#### SOURCE INFORMATION

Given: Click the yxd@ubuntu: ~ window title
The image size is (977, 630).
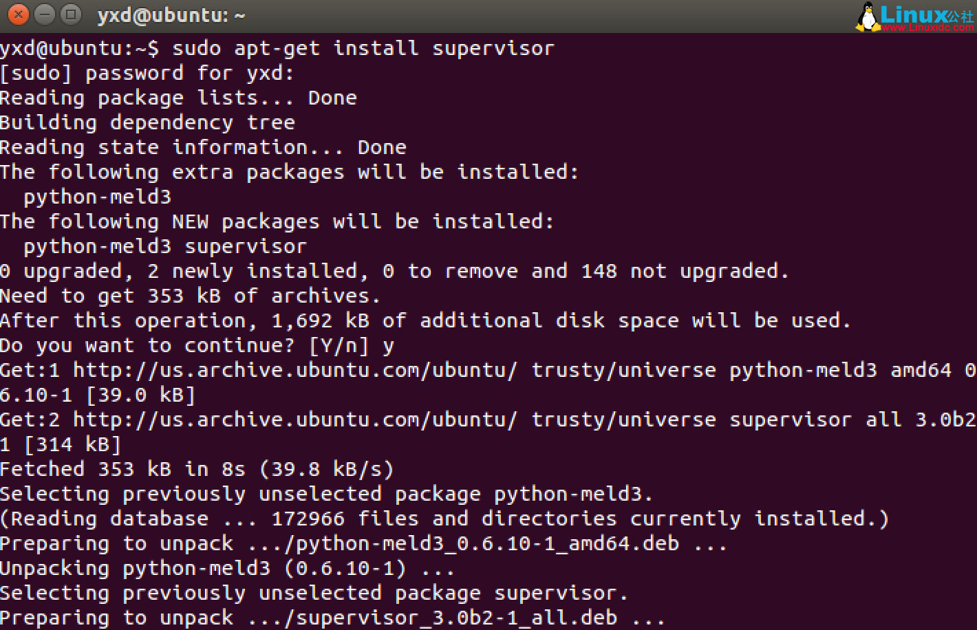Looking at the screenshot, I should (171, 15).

* * *

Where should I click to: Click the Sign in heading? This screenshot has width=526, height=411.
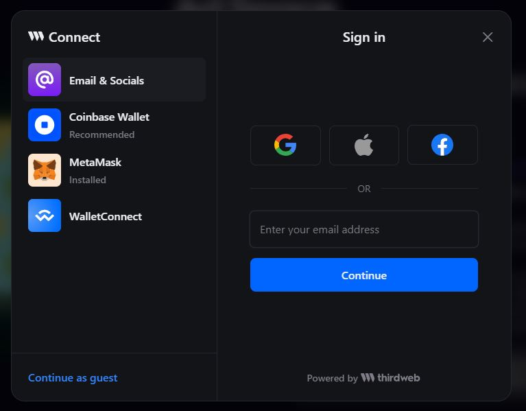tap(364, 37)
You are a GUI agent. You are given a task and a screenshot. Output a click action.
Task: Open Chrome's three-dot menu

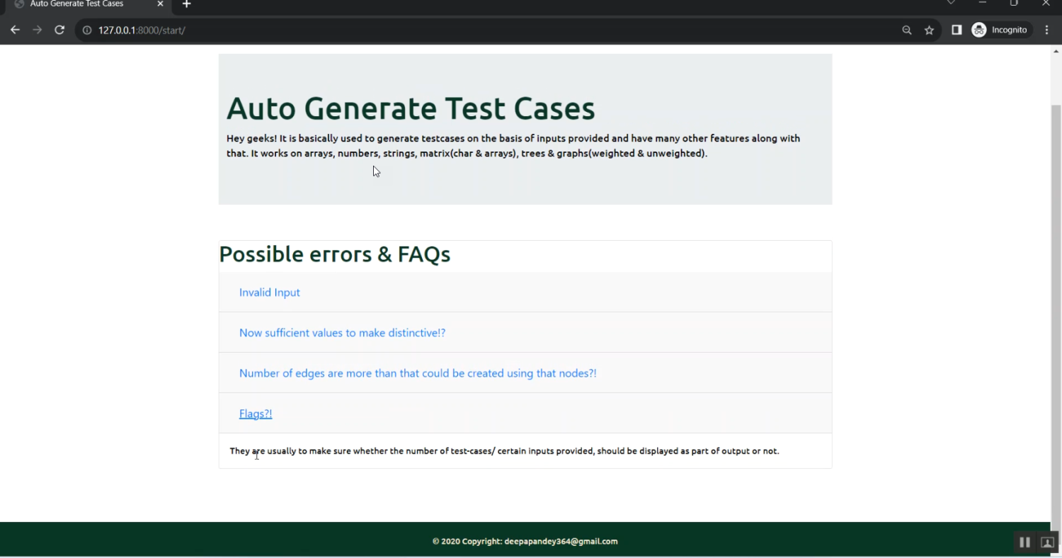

--

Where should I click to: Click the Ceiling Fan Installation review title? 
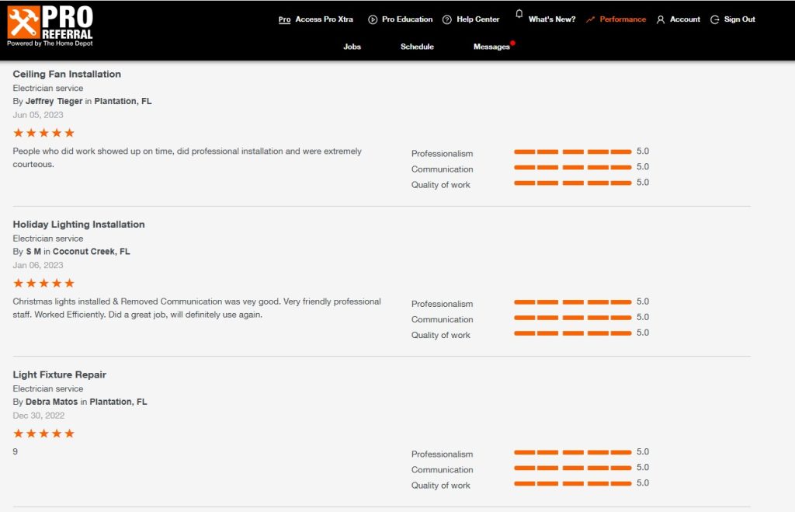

#### REQUIRED WORK
Check each line of the data above for the string "title", and copy the ones that have it.

#### RESPONSE BOX
Given: Click the yxd@ubuntu: ~ window title
Where should I click to: Click the Ceiling Fan Installation review title? 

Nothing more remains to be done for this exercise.